## Your assignment:
Please reproduce, word for word, everything in the items below from the line containing "coordinates (355, 1116)." down to the line containing "The image size is (657, 870).", both of those lines included.

## Records provided:
################

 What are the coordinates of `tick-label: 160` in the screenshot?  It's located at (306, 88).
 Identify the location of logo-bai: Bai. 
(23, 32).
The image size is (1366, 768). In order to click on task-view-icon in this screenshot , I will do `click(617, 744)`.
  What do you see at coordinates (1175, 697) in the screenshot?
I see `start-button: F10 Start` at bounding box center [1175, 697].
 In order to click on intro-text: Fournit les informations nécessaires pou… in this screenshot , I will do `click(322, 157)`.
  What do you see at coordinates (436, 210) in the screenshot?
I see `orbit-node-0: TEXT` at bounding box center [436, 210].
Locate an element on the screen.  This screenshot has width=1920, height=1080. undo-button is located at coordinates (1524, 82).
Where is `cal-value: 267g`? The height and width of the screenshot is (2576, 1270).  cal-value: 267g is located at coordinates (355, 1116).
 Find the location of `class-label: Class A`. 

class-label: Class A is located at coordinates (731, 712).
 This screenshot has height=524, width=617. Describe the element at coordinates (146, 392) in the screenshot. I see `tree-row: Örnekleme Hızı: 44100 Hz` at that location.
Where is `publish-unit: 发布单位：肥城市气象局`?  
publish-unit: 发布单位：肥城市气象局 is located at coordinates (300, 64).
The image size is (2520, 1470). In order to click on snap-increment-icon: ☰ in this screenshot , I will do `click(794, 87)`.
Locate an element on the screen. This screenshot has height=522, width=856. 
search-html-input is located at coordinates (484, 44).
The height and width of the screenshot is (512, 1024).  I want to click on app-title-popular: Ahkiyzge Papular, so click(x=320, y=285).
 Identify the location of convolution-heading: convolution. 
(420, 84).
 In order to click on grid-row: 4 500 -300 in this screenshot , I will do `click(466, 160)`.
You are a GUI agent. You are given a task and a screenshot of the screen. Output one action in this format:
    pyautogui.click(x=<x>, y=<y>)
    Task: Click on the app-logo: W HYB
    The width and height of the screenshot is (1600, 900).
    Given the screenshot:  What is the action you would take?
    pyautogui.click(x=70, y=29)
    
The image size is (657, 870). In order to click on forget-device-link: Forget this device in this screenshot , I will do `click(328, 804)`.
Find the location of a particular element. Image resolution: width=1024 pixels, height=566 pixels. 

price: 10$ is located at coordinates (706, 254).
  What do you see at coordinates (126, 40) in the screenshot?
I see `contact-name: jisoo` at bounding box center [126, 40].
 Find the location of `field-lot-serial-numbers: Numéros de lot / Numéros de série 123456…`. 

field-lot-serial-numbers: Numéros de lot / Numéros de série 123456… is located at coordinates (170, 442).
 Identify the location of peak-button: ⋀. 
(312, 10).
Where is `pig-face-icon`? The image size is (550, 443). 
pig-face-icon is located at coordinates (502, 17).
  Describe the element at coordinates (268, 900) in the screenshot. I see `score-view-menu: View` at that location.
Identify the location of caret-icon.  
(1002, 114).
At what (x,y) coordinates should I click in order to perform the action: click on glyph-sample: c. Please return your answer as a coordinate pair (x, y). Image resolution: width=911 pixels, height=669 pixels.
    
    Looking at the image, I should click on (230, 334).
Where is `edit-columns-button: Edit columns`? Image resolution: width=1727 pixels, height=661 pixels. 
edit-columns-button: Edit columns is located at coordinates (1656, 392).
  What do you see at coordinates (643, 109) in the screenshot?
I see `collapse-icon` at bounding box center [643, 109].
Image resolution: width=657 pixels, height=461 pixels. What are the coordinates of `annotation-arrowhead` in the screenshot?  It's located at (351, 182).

################

## Response below:
Where is `cal-value: 267g`? The height and width of the screenshot is (2576, 1270).  cal-value: 267g is located at coordinates (355, 1116).
 Find the location of `class-label: Class A`. 

class-label: Class A is located at coordinates (731, 712).
 This screenshot has height=524, width=617. Describe the element at coordinates (146, 392) in the screenshot. I see `tree-row: Örnekleme Hızı: 44100 Hz` at that location.
Where is `publish-unit: 发布单位：肥城市气象局`?  
publish-unit: 发布单位：肥城市气象局 is located at coordinates (300, 64).
The image size is (2520, 1470). In order to click on snap-increment-icon: ☰ in this screenshot , I will do `click(794, 87)`.
Locate an element on the screen. This screenshot has height=522, width=856. 
search-html-input is located at coordinates (484, 44).
The height and width of the screenshot is (512, 1024).  I want to click on app-title-popular: Ahkiyzge Papular, so click(x=320, y=285).
 Identify the location of convolution-heading: convolution. 
(420, 84).
 In order to click on grid-row: 4 500 -300 in this screenshot , I will do `click(466, 160)`.
You are a GUI agent. You are given a task and a screenshot of the screen. Output one action in this format:
    pyautogui.click(x=<x>, y=<y>)
    Task: Click on the app-logo: W HYB
    The width and height of the screenshot is (1600, 900).
    Given the screenshot:  What is the action you would take?
    pyautogui.click(x=70, y=29)
    
The image size is (657, 870). In order to click on forget-device-link: Forget this device in this screenshot , I will do `click(328, 804)`.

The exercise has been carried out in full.